_What is needed_
Leave out all pictures while you copy the lines exactly from the one with "Where should I click to: Pick the Line tool?" through the last line of the listing.

_Extracted information_
▬▬▬▬▬▬

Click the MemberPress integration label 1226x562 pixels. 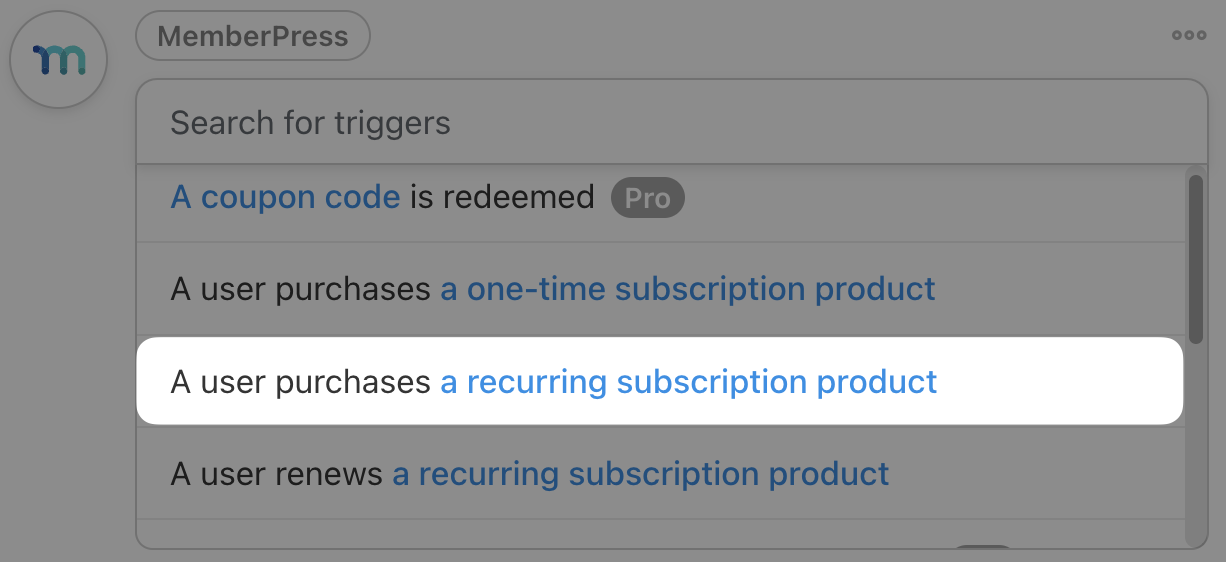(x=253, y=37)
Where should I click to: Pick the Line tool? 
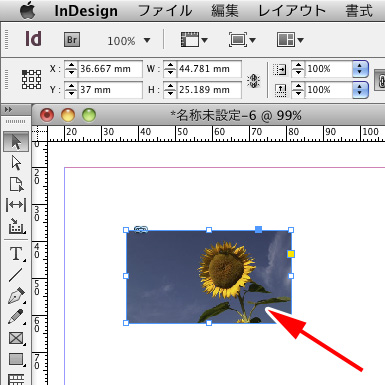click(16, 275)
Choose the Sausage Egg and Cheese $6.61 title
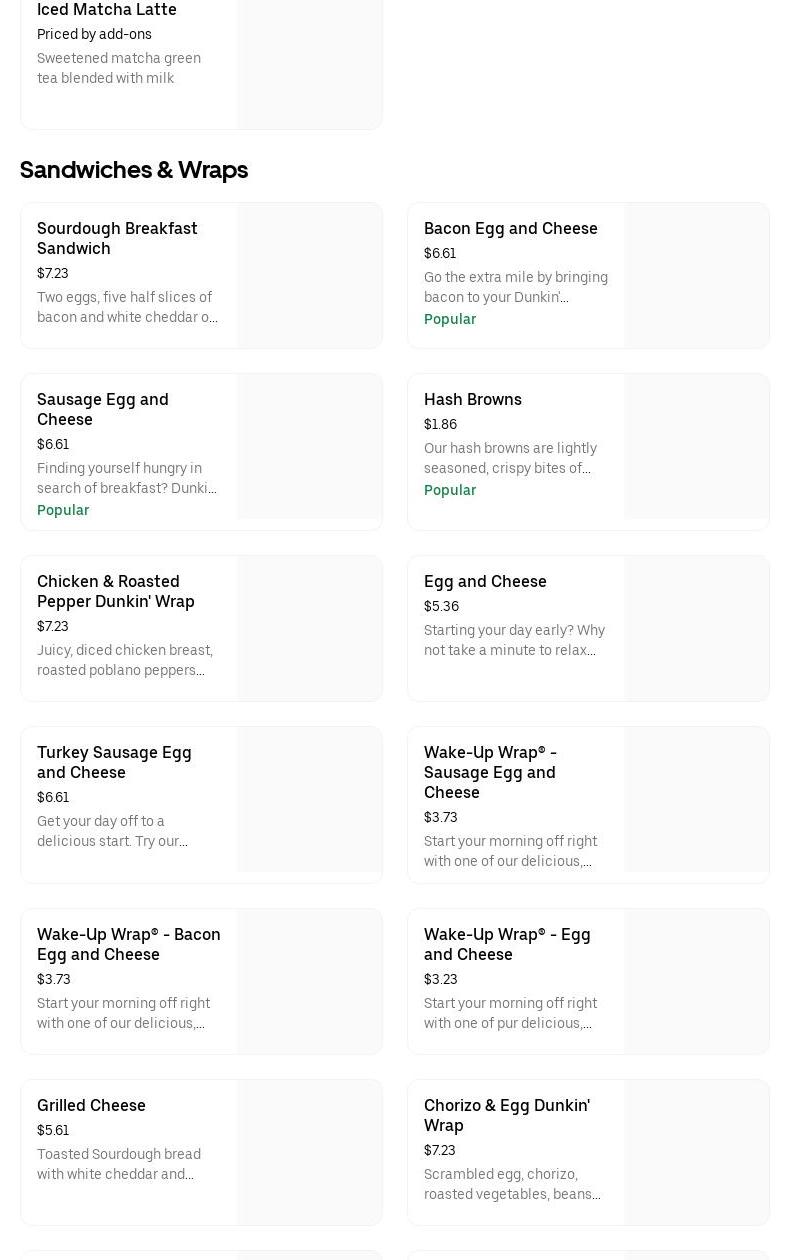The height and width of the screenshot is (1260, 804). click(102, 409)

▬▬▬▬▬▬

_Output of the task_
Where should I click to: Pick the Line tool? 
click(16, 275)
Choose the Sausage Egg and Cheese $6.61 title
The height and width of the screenshot is (1260, 804). click(102, 409)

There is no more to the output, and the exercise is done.